> Information given

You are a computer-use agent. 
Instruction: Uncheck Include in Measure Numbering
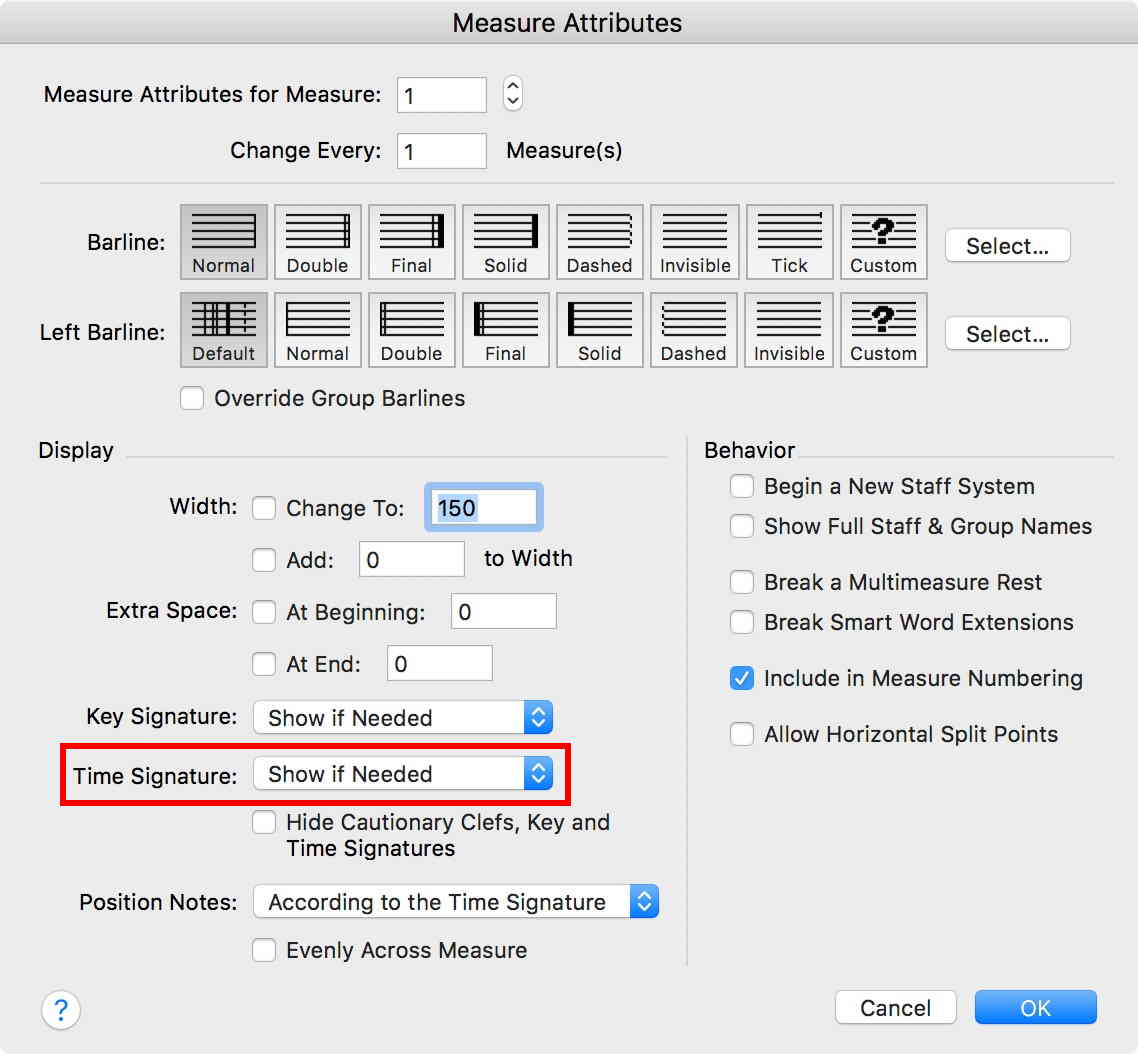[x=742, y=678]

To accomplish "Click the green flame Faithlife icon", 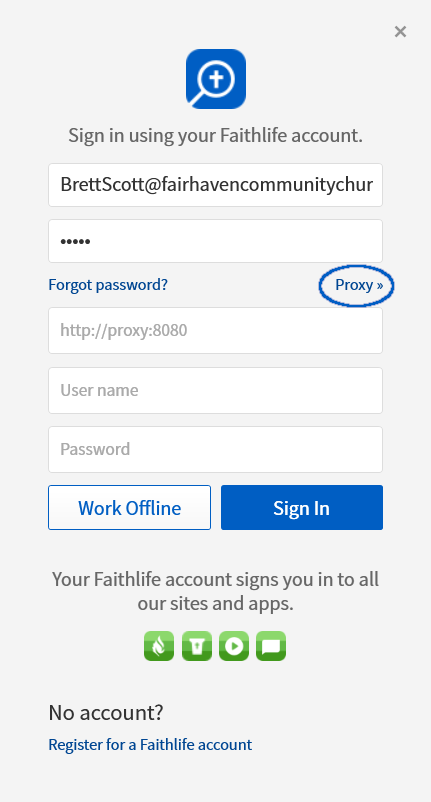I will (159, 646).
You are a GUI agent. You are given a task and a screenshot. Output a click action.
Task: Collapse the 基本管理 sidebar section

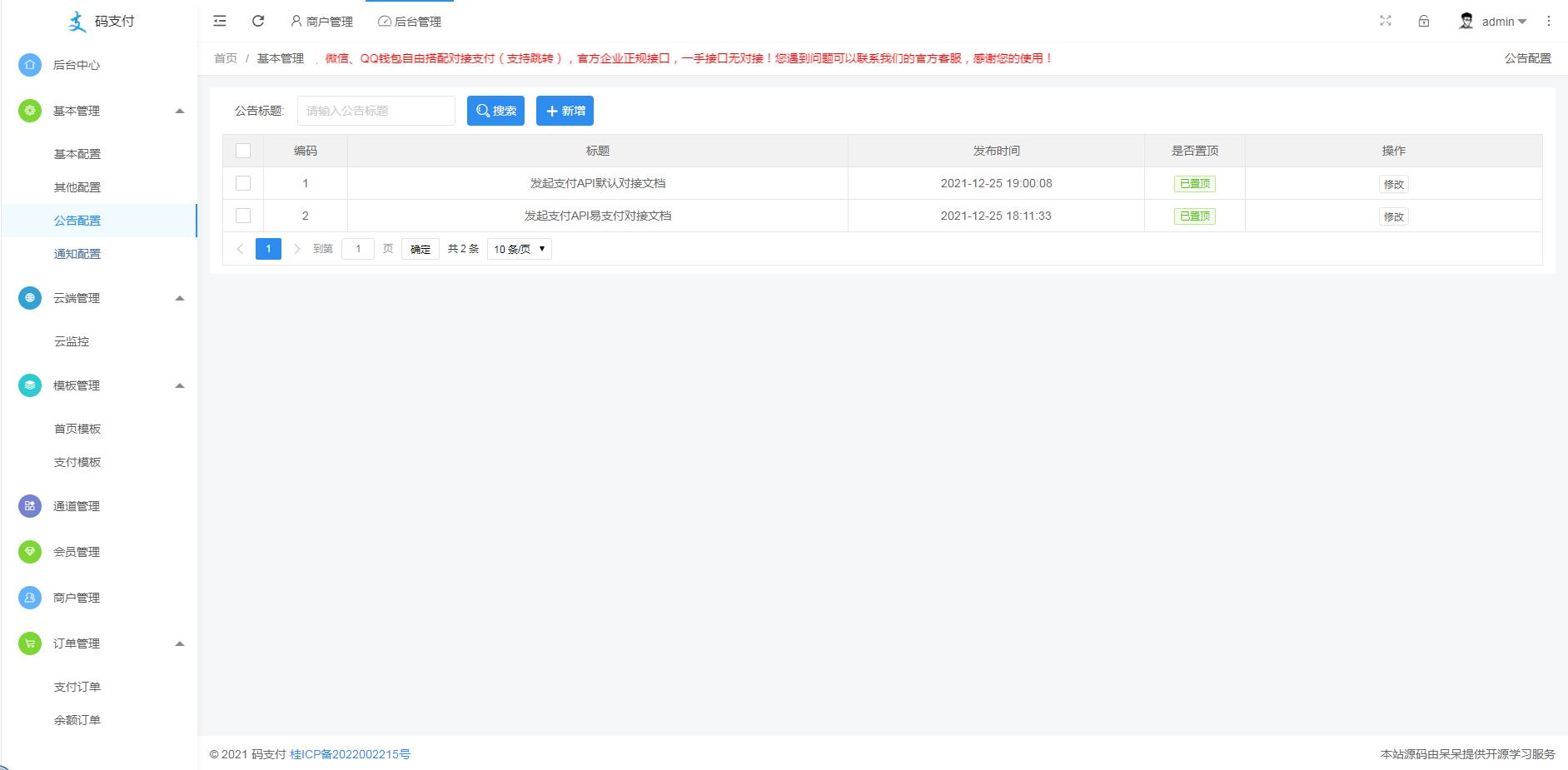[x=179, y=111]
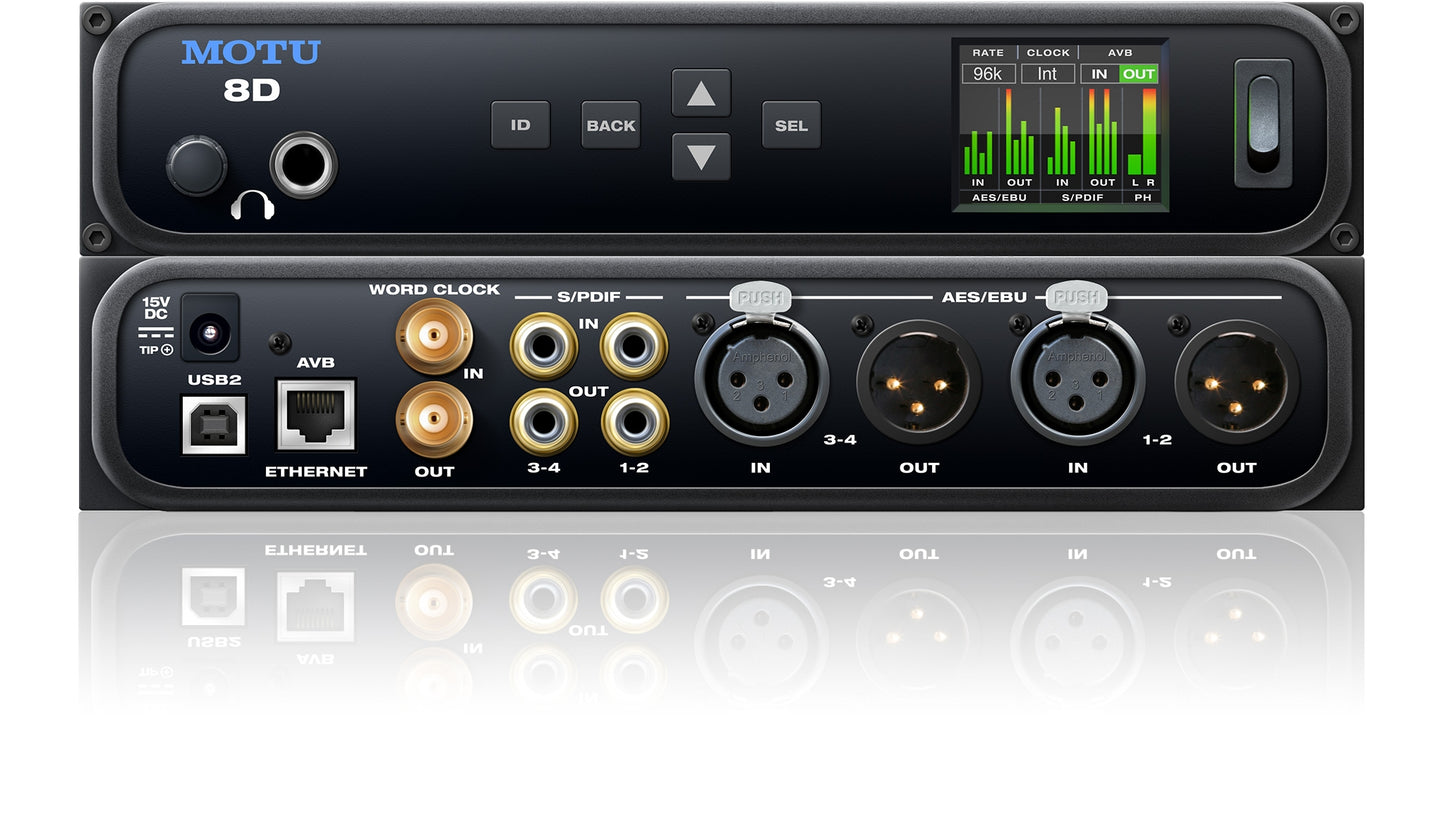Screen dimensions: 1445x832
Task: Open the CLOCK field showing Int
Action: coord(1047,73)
...
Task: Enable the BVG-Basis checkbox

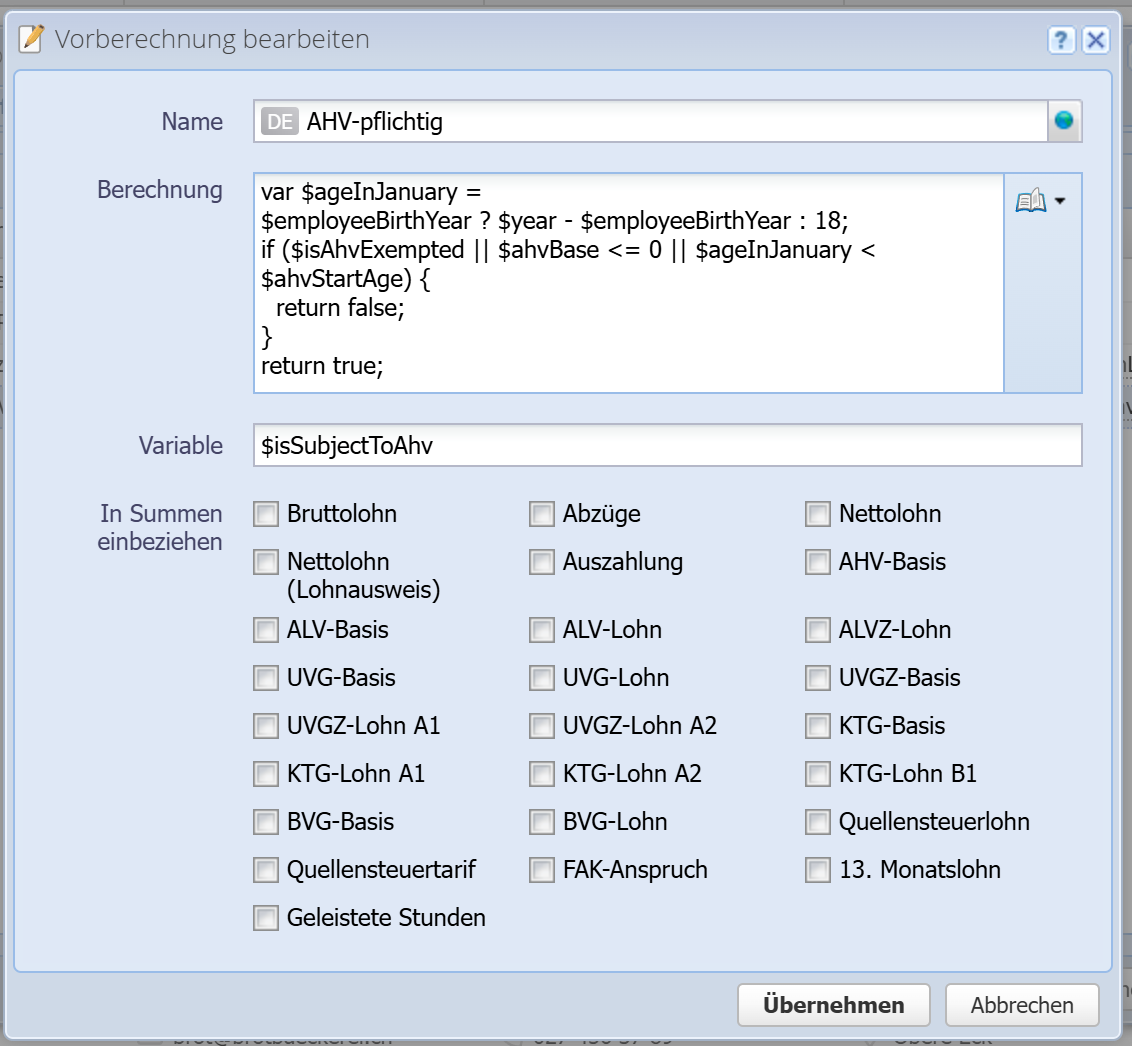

> The task
Please return every line of the records that contains the word "agent".

> Answer box
You are a computer-use agent. 
You are a GUI agent. You are given a task and a screenshot. Output a click action.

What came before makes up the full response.